You are over-increasing the total.

Notice there are two plus signs and an equal sign. That is all the operations that are going to take place with that statement.

```
>>> a = 0
>>> a += a + 5
>>> a
5
>>> a += a + 5
>>> a
15
>>> a += a + 5
>>> a
35
>>> a += a + 5
>>> a
75
>>>
```

The key to this is recognizing the expression, `a + 5`

. What ever value `a`

holds will be incremented by 5. Now we take that value and return it to `a += (expression value)`

and you see where this is going.

The purpose of the compound operator, `+=`

is to help us avoid this exponential growth, and concentrate upon the linear step value.

```
a += 5
```

Now we have what can be trusted to increment a in step values of 5.

Aside

We can build a term generator factory function for any step value and term n (sort of; need to iron out some details)…

```
>>> def a_plus_d_seq(d):
def seq(n):
a = list(range(n + 1))
for i in range(n):
a[i + 1] = a[i] + d
return a[n]
return seq
>>> fives = a_plus_d_seq(5)
>>> fives(0)
0
>>> fives(1)
5
>>> fives(2)
10
>>> fives(3)
15
>>> fives(4)
20
>>>
```

Ironed out. Term `n`

will indeed be correct where n > 0 and term 1 is 0.

```
>>> def a_plus_d_seq(d):
def seq(n):
a = list(range(n + 1))
for i in range(n):
a[i + 1] = a[i] + d
return a[n - 1]
return seq
>>> fives = a_plus_d_seq(5)
>>> fives(4)
15
>>> fives(1)
0
>>>
```

Taking it a bit further, let’s return the term, and the sequence up to that term…

```
>>> def a_plus_d_seq(d):
def seq(n):
a = list(range(n + 1))
for i in range(n):
a[i + 1] = a[i] + d
return a[n - 1], a[:-1]
return seq
>>> fives = a_plus_d_seq(5)
>>> fives(4)
(15, [0, 5, 10, 15])
>>> sixes = a_plus_d_seq(6)
>>> sixes(6)
(30, [0, 6, 12, 18, 24, 30])
>>>
```

If this appears to be over one’s head, don’t let it get to you. Right now you are learning the basic mechanics this is built from. Focus on that and when you finsh the track come back. It will make much more sense by then.

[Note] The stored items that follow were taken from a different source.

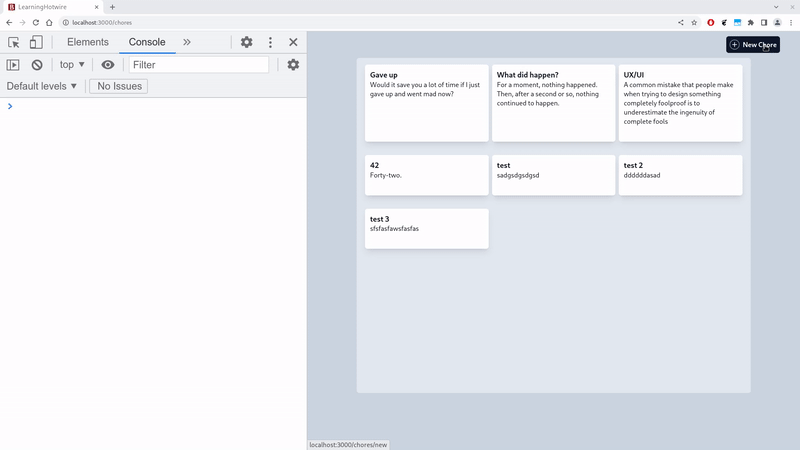Clear the console with the ban icon
Image resolution: width=800 pixels, height=450 pixels.
pos(37,65)
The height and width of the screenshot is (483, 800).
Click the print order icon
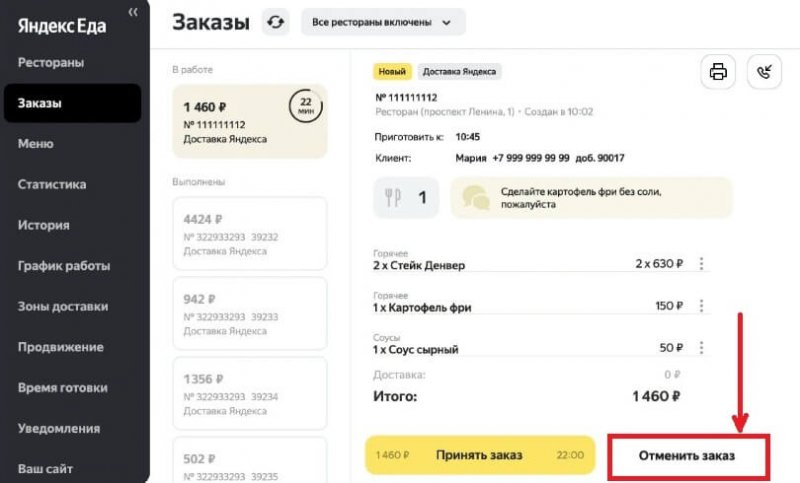[718, 72]
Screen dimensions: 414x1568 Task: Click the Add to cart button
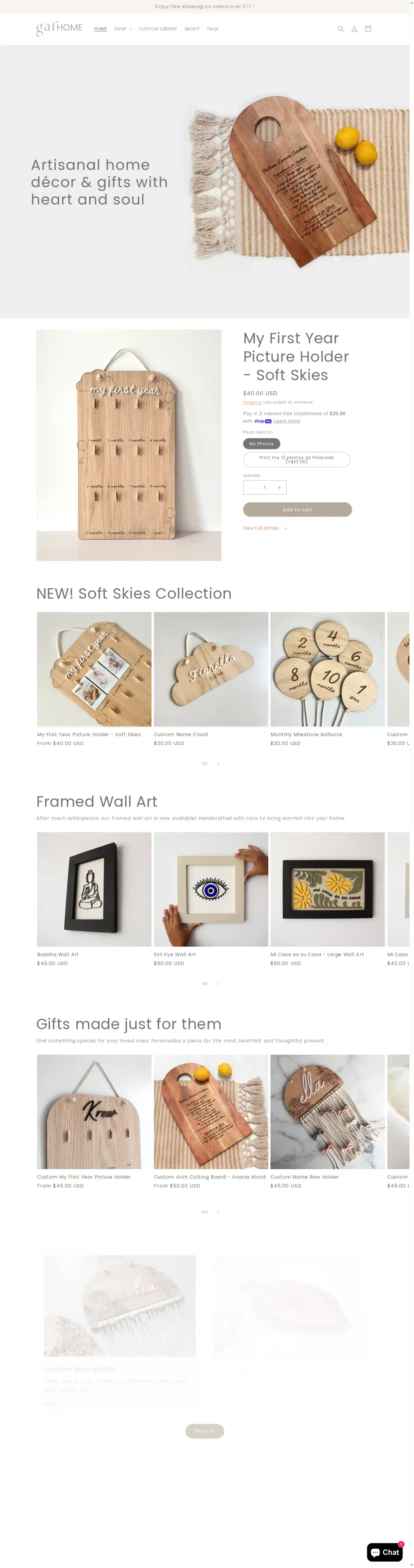click(297, 509)
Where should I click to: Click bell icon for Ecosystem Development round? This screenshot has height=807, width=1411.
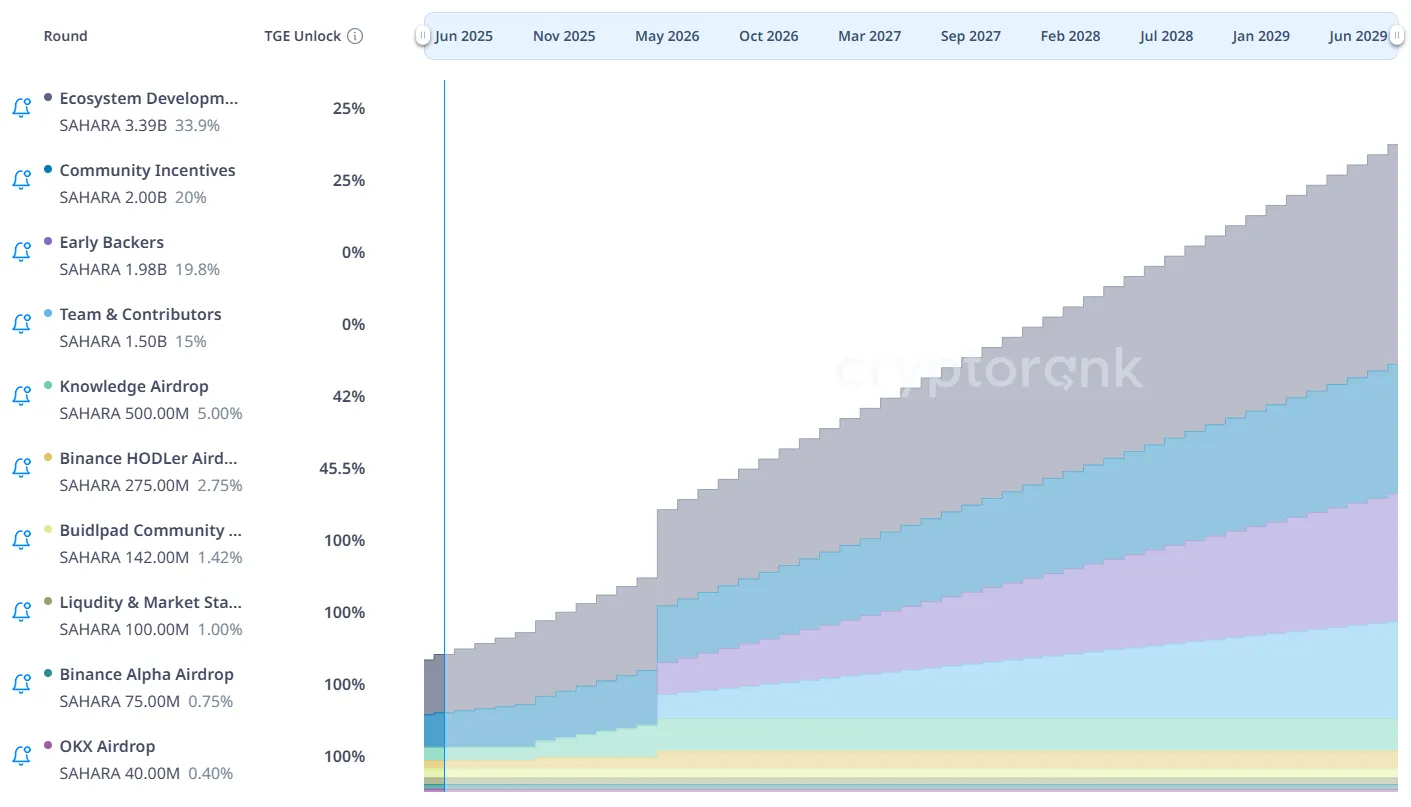click(x=21, y=108)
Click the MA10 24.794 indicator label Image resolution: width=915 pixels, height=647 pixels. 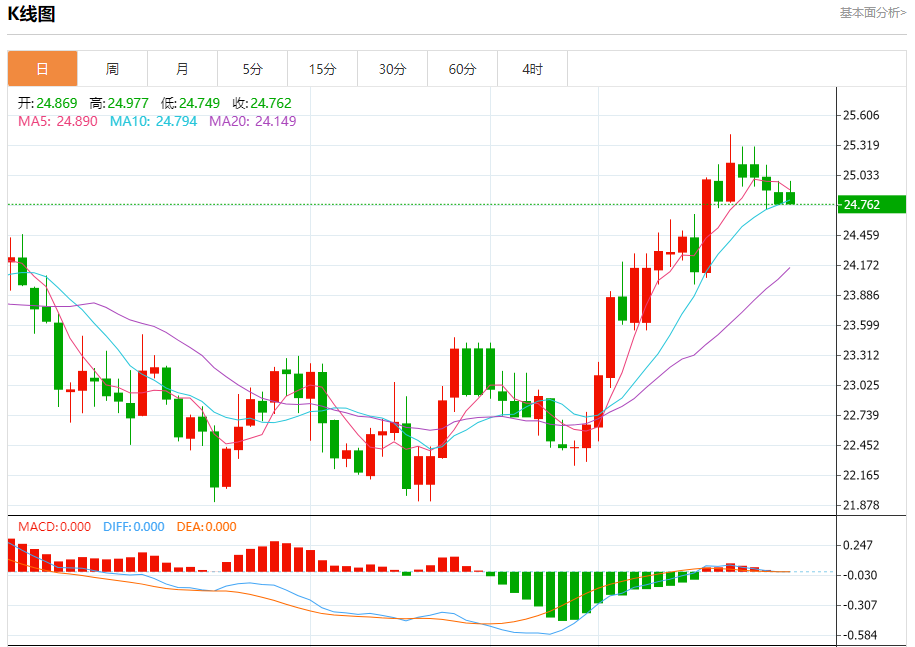pyautogui.click(x=153, y=121)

And with all the ironing out of the serquence generator we finally come up to the point where we can press it into service to generate the sequence the OP code sample produces…

```
>>> def foo(d):
def seq(n):
a = list(range(n + 1))
for i in range(n):
a[i + 1] = 2 * a[i] + d
return a[n - 1], a[:-1]
return seq
>>> fives = foo(5)
>>> fives(1)
(0, [0])
>>> fives(2)
(5, [0, 5])
>>> fives(3)
(15, [0, 5, 15])
>>> fives(4)
(35, [0, 5, 15, 35])
>>> fives(5)
(75, [0, 5, 15, 35, 75])
>>>
```

Gotta love math and programming together. Just astounds me the stuff we can come up with.

On the maths front, this falls under the concept of series and sequences which in Canada is explored very loosely in grade school, and comes up more seriously around grade 10 or 11 matric algebra. General math covers the topic but then abandons it. The academic route would be the way to go if maths are of any interest.